To address escalating fuel prices, Power Africa provided technical assistance to the Government of Ghana to identify and implement solutions to mitigate bottlenecks in power generation and reduce costs.
Power Africa’s support contributed significantly to reducing the cost of electricity generation by 19 percent, lowering the overall cost of gas utilized by the sector, and leading to a milestone savings of more than $1 billion over five years.
“We estimate that the projected cumulative net arrears in the sector have been reduced from $12.6 billion to $7.9 billion. We appreciate the support that USAID has provided and look forward to continuing our strong collaboration to bring Ghana’s energy sector into financial balance” — Letter of support from Professor Kwaku Appiah-Adu Director, M&E and Public Enterprises, Vice President’s Secretariat.
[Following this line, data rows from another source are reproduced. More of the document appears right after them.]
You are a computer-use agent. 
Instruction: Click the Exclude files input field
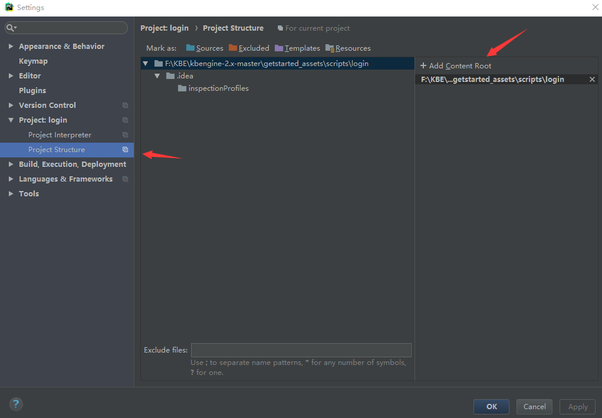coord(301,350)
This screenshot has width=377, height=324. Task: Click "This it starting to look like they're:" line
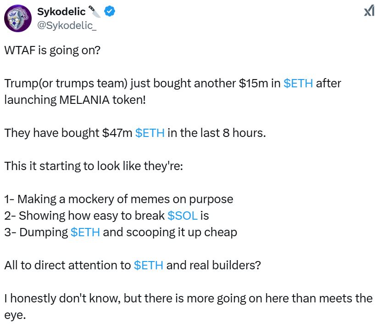(94, 166)
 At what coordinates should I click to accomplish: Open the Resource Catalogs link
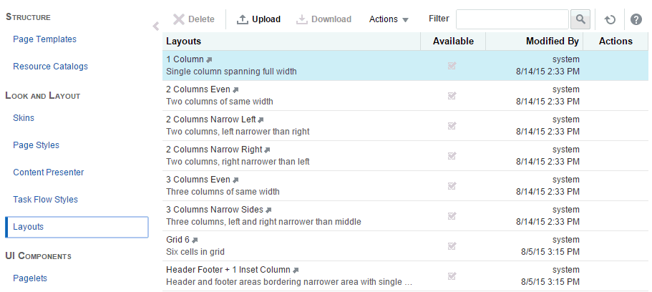[x=50, y=67]
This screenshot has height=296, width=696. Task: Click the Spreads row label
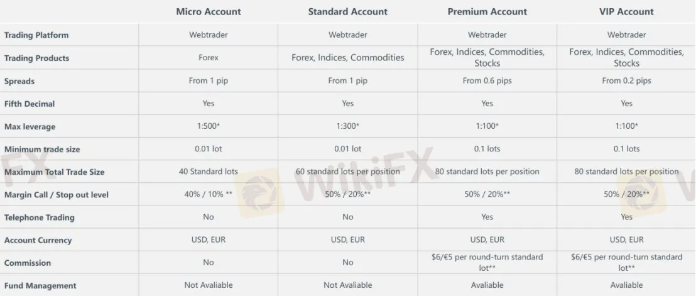pyautogui.click(x=19, y=81)
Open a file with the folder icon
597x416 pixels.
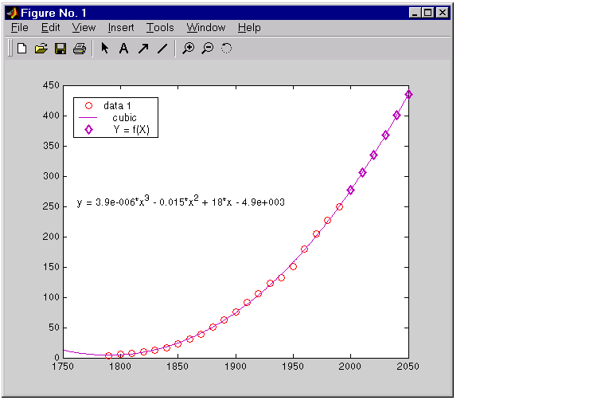[41, 49]
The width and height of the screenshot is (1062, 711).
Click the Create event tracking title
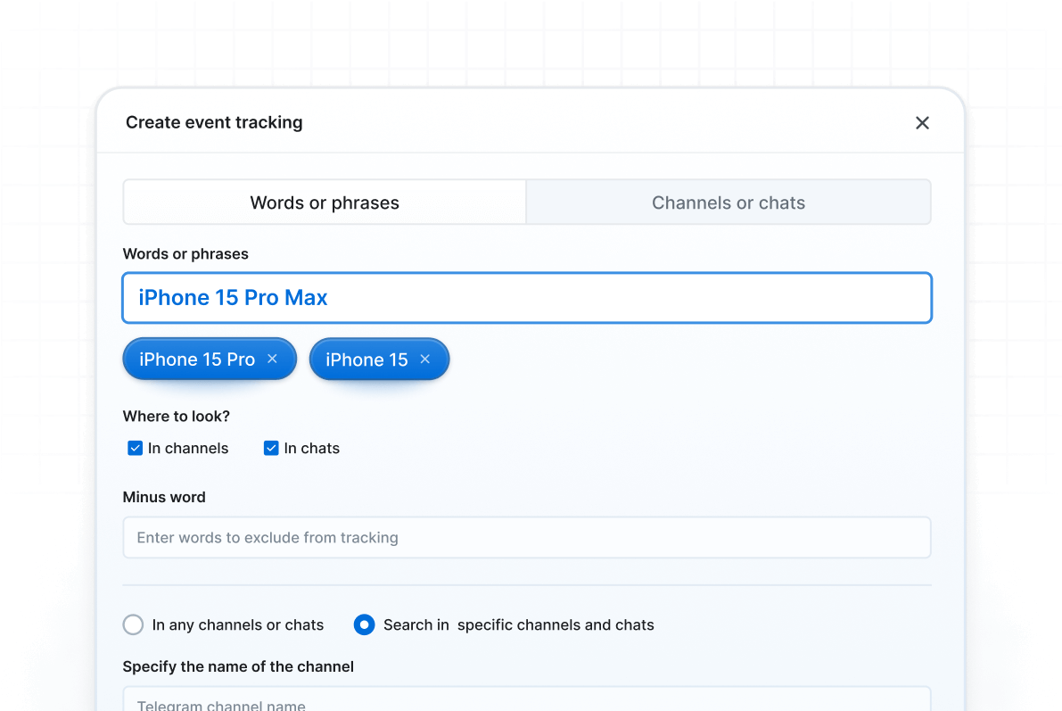214,122
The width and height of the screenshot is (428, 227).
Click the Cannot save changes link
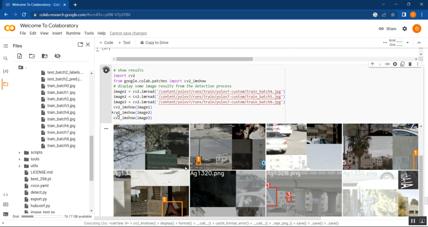(x=128, y=33)
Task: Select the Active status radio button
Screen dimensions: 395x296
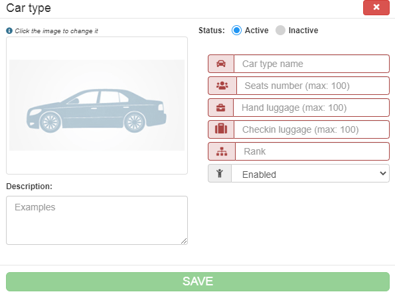Action: [x=236, y=31]
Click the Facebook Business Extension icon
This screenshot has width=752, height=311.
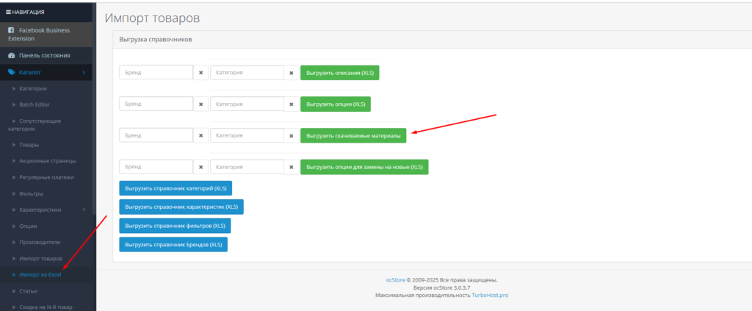point(11,30)

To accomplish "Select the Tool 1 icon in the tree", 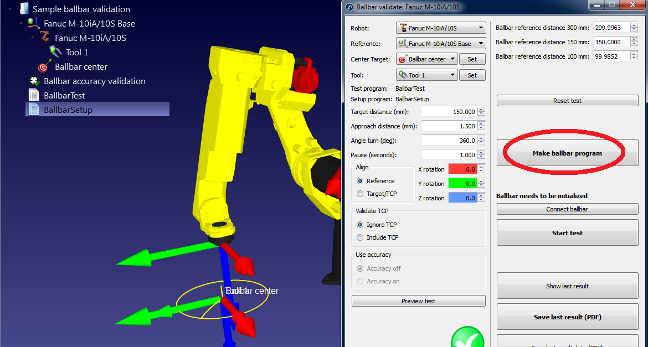I will 55,51.
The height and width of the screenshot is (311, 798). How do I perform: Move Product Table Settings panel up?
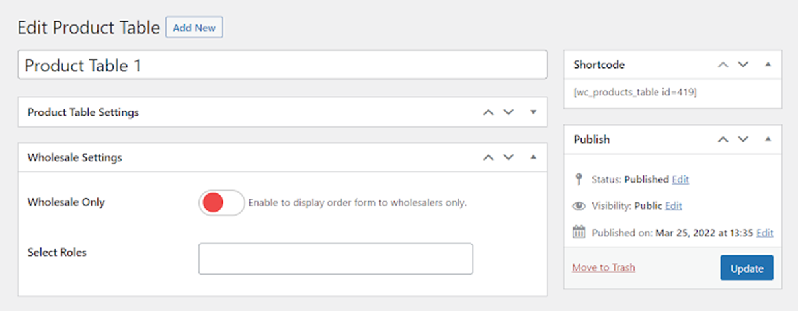coord(489,112)
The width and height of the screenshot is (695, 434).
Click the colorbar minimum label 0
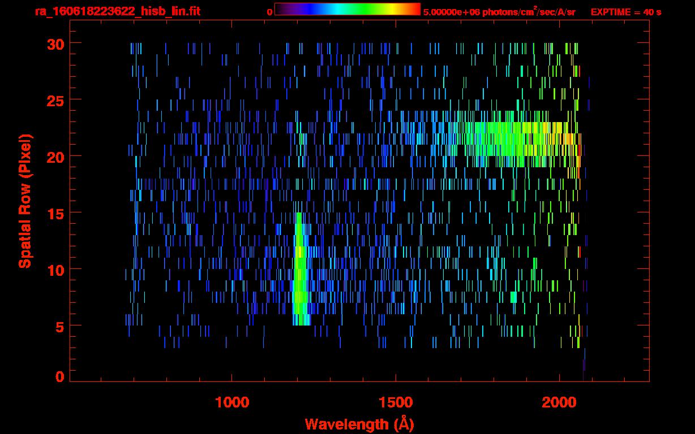(270, 12)
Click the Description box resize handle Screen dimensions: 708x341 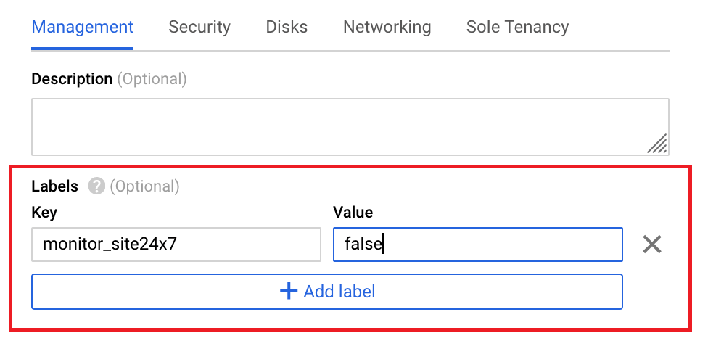point(657,144)
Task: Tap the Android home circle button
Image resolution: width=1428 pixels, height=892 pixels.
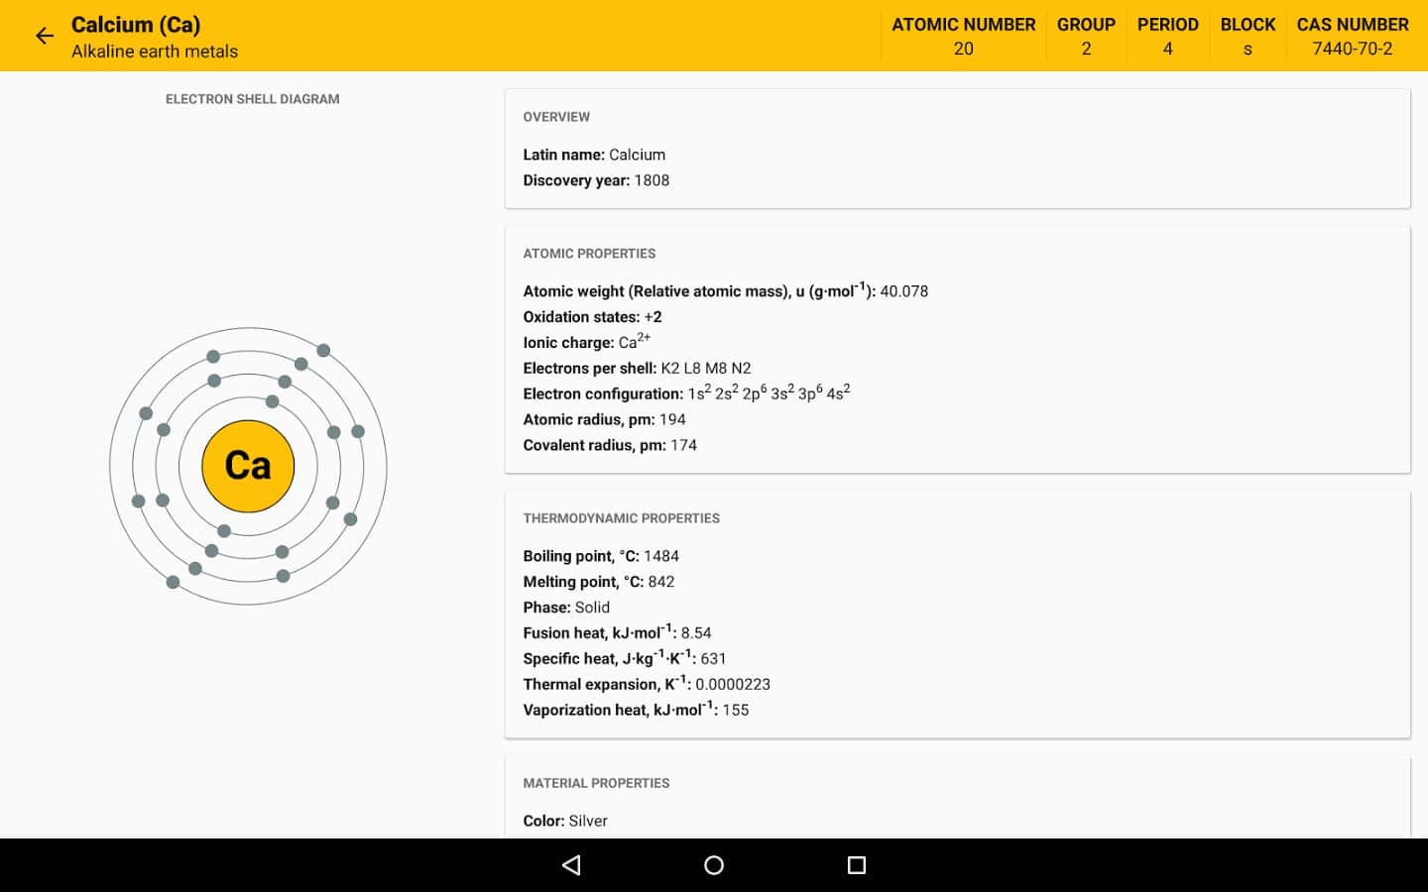Action: (713, 865)
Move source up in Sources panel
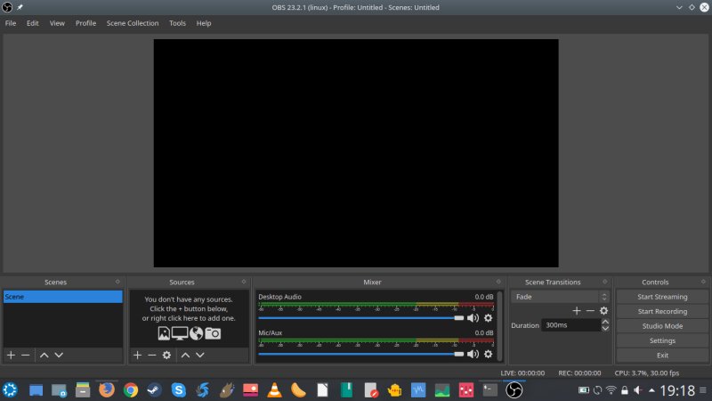Viewport: 712px width, 401px height. (x=185, y=355)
These measures included the 2019 relocation of the 450 MW Karpowership Power Barge, which successfully eliminated Karpowership’s consumption of expensive, imported heavy fuel oil, reduced annual spending on fuel, and facilitated the switch from liquid fuel to natural gas. The switch from liquid fuel to gas for electricity generation will result in a projected 6-million-metric-ton reduction in CO2 emissions over a 10-year period, a substantial drop in a country where total annual CO2 emissions were estimated at 42 million metric tons in 2016.
Power Africa also supported completion of the Takoradi-Tema Interconnection Project (TTIP) in May 2020, which has enabled more consumers to use domestic gas and created an outlet for gas that otherwise would have been stranded. In addition, the TTIP has saved $269 million in annual fuel costs, with a projected 10-year reduction in CO2 emissions of more than 5 million metric tons. The total emissions savings from both activities is equivalent to removing the emissions produced by 27 percent of the cars on Ghana’s roadways.
Power Africa remains committed to working in collaboration with the Government of Ghana to stabilize the finances of the country’s energy sector.